The expected pattern in functions that interact with external contracts is to finalize internal state before making external calls, following the checks-effects-interactions pattern.
In both mintNft() and buy(), the contract performs an external ERC20 call before completing all related state updates. While the protocol is intended to work with USDC, and a standard USDC implementation is not expected to reenter, this ordering still weakens the contract's safety assumptions and creates unnecessary exposure if the configured token is non-standard, upgradeable, or behaves unexpectedly.
Likelihood:
The issue becomes relevant whenever the configured token does not behave like a simple, non-reentrant ERC20 implementation.
The risk increases if the token address is changed to an upgradeable, hook-enabled, or otherwise non-standard token in a future deployment.
Impact:
Unexpected control flow during token transfer can observe or interact with partially updated protocol state.

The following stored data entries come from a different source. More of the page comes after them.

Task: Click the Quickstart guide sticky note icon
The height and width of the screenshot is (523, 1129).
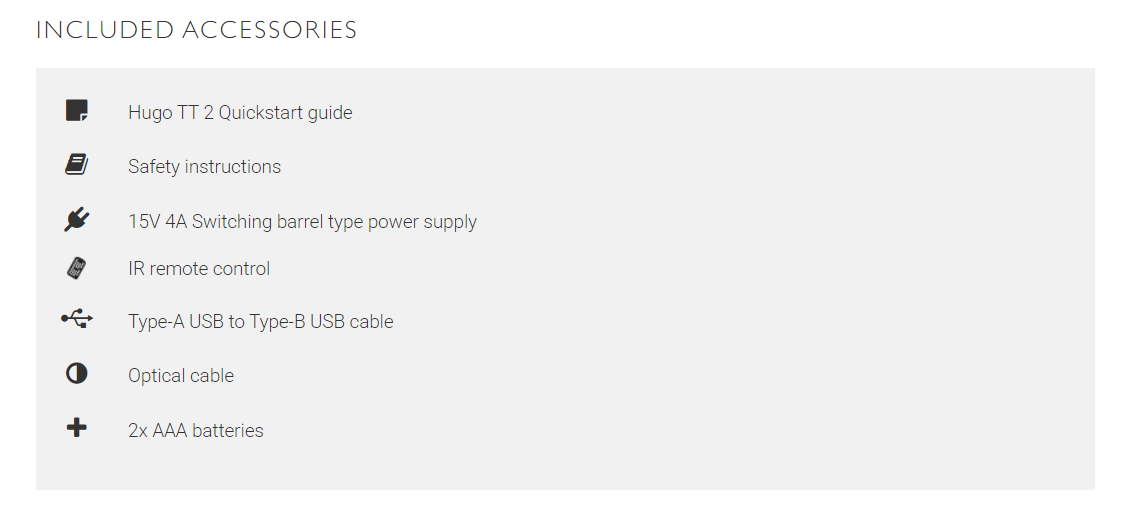Action: point(77,111)
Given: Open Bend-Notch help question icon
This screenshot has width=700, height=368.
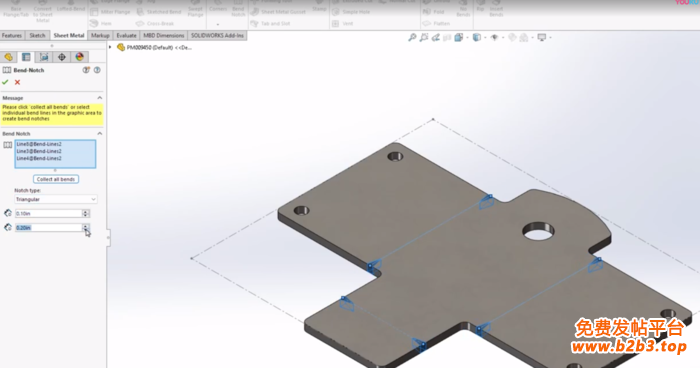Looking at the screenshot, I should 97,70.
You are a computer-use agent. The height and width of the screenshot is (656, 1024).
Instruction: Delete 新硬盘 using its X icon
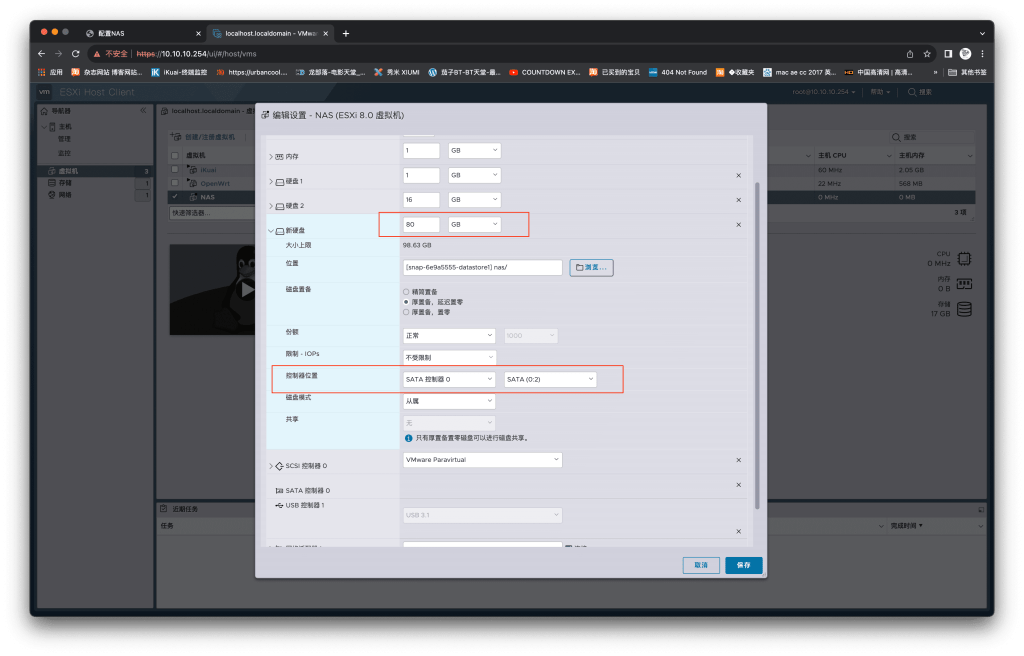(x=738, y=225)
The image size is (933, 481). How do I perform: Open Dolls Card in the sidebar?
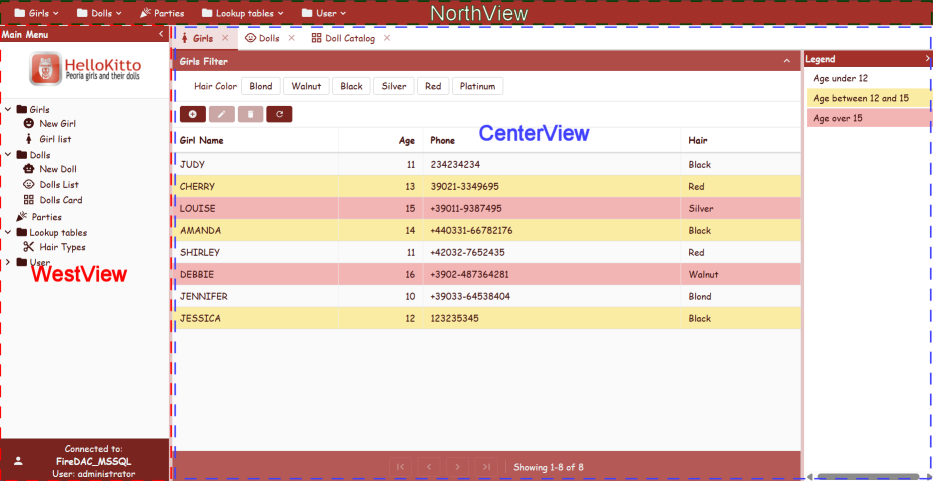click(60, 200)
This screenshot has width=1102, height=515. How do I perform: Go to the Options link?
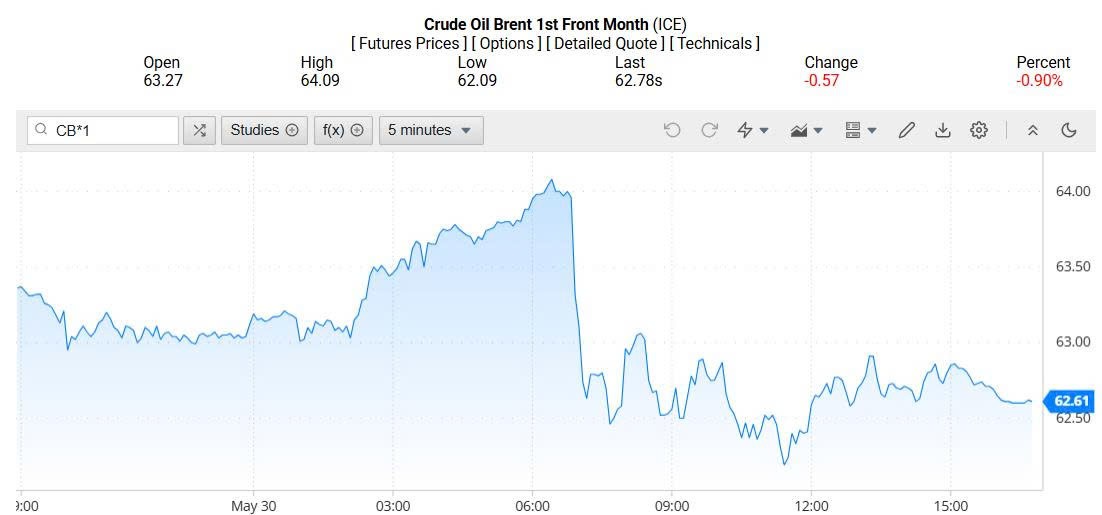[x=507, y=43]
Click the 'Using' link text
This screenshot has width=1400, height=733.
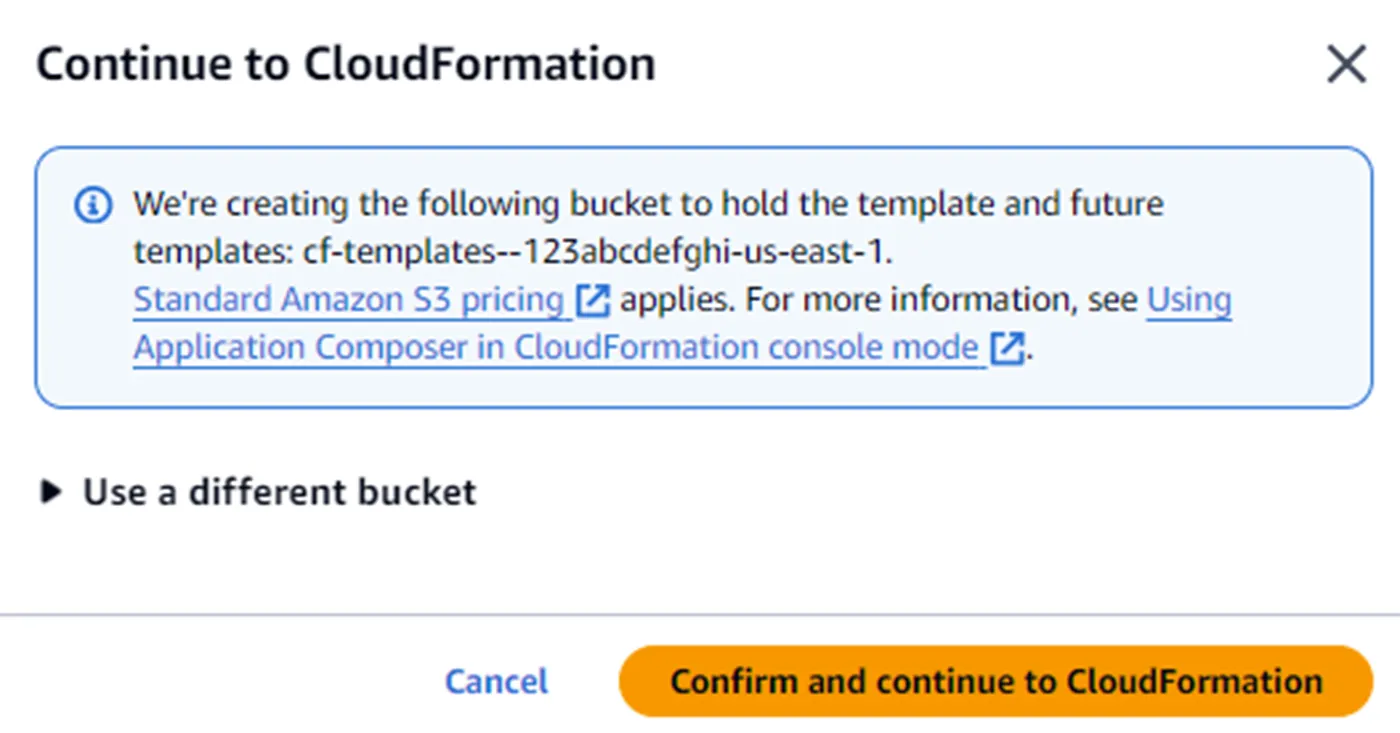[1189, 300]
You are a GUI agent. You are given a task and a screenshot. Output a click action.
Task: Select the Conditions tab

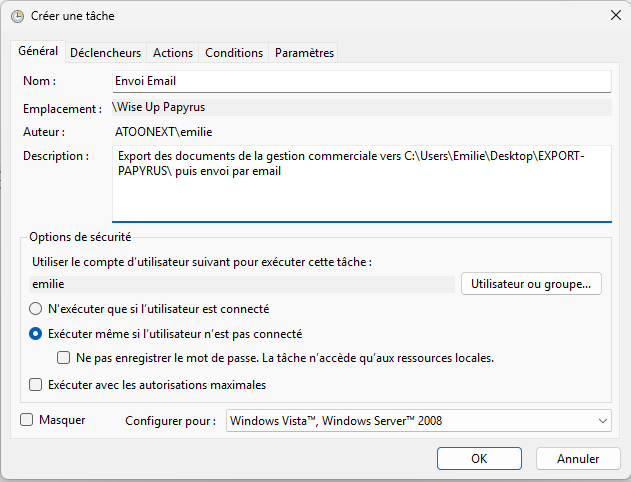[234, 53]
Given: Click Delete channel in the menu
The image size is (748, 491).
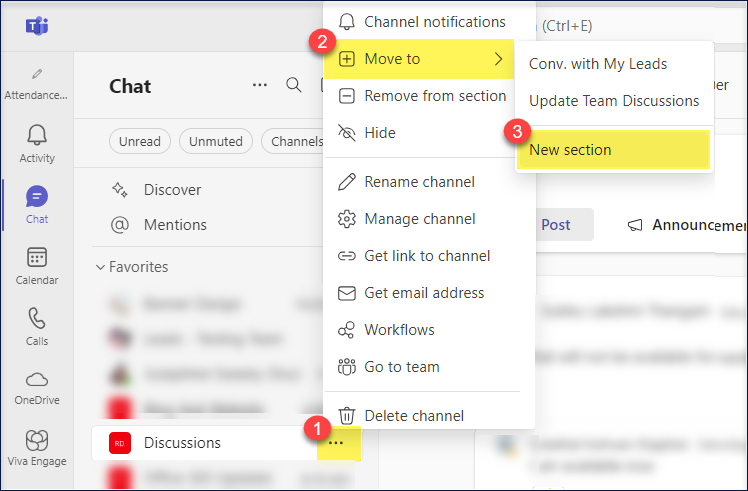Looking at the screenshot, I should [x=413, y=416].
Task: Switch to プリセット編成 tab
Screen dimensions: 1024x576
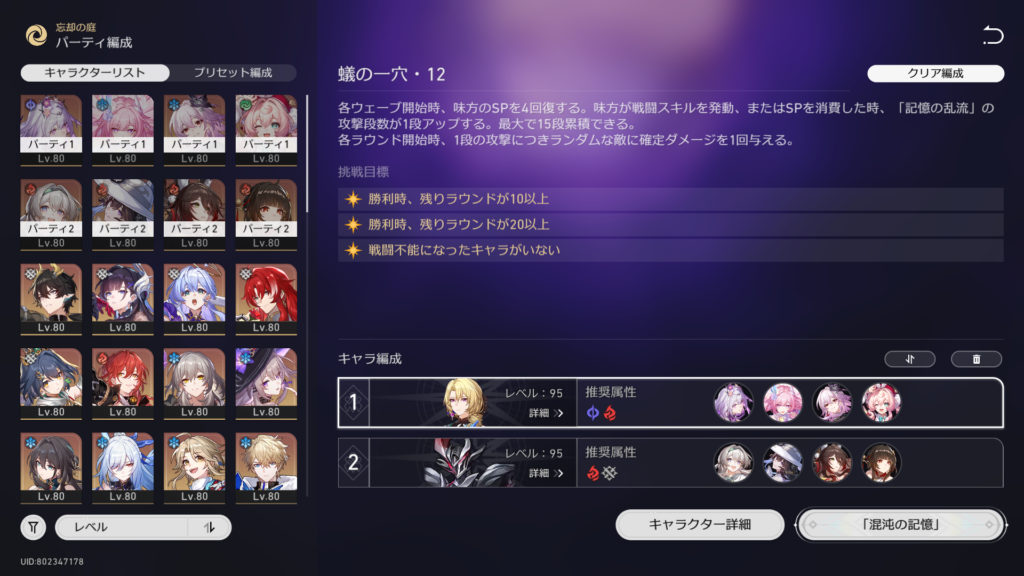Action: [x=232, y=72]
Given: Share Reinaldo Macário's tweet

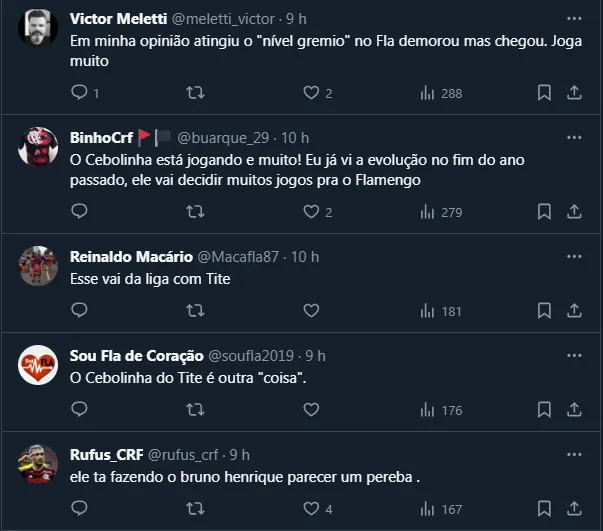Looking at the screenshot, I should [574, 311].
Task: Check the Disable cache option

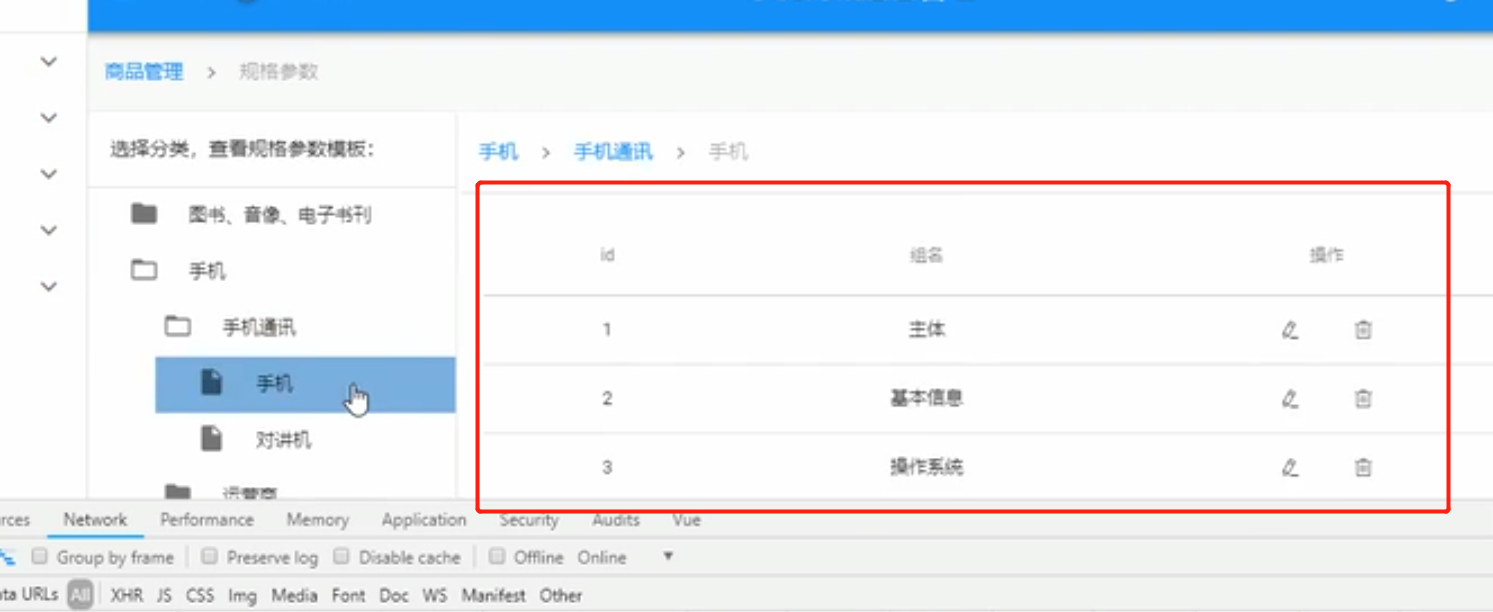Action: (x=341, y=557)
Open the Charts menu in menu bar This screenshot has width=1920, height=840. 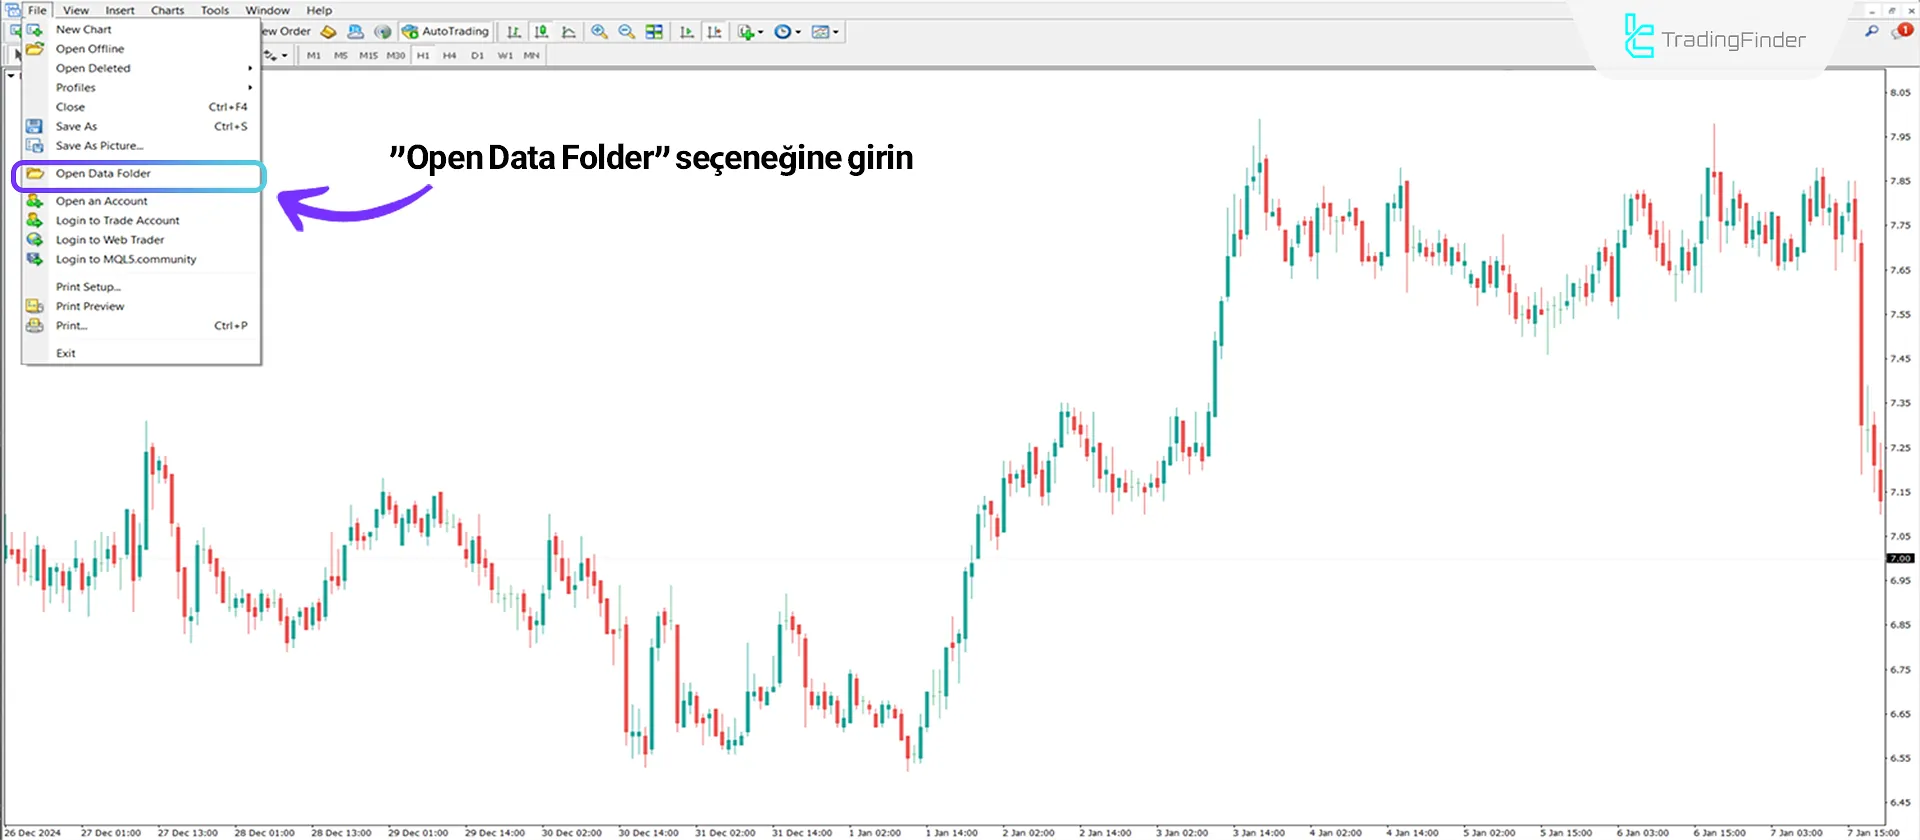pos(167,10)
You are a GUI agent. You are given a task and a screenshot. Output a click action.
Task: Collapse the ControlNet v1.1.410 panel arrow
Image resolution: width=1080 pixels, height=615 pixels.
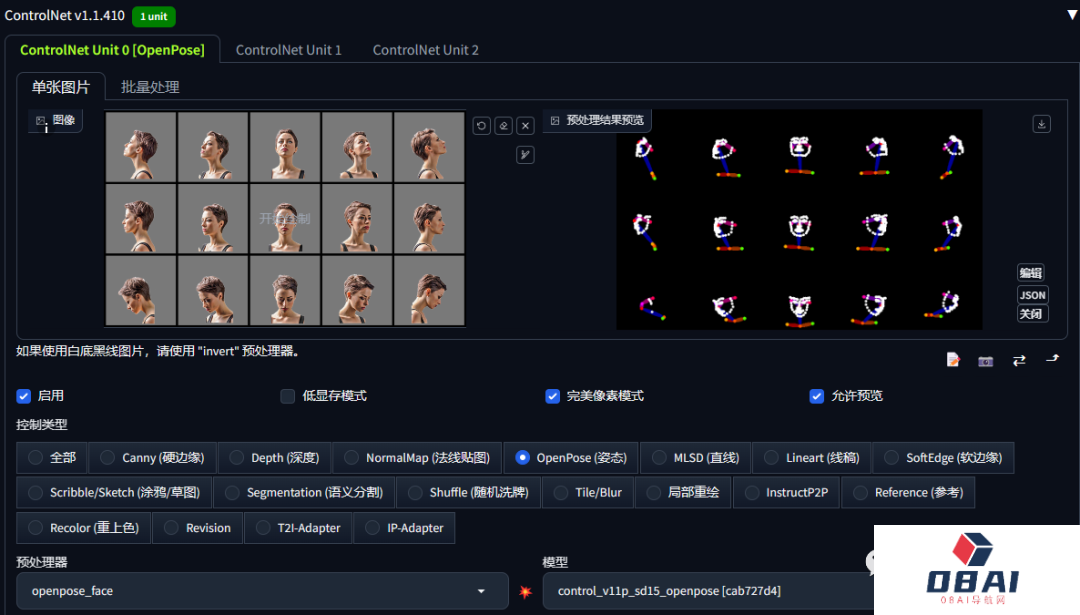(x=1072, y=15)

The contract becomes harder to reason about and more fragile to integration changes, even if no immediate exploit exists with standard USDC.
The issue is visible directly from the execution order in mintNft() and buy(): both functions call usdc.transferFrom(...) before all related protocol state has been finalized. This breaks the checks-effects-interactions pattern and leaves the contract in a partially updated state during the external token call.
Refactor these flows to follow checks-effects-interactions more closely. Finalize all internal state before making external calls where possible, and consider using a reentrancy guard on functions that transfer tokens and NFTs in the same execution path.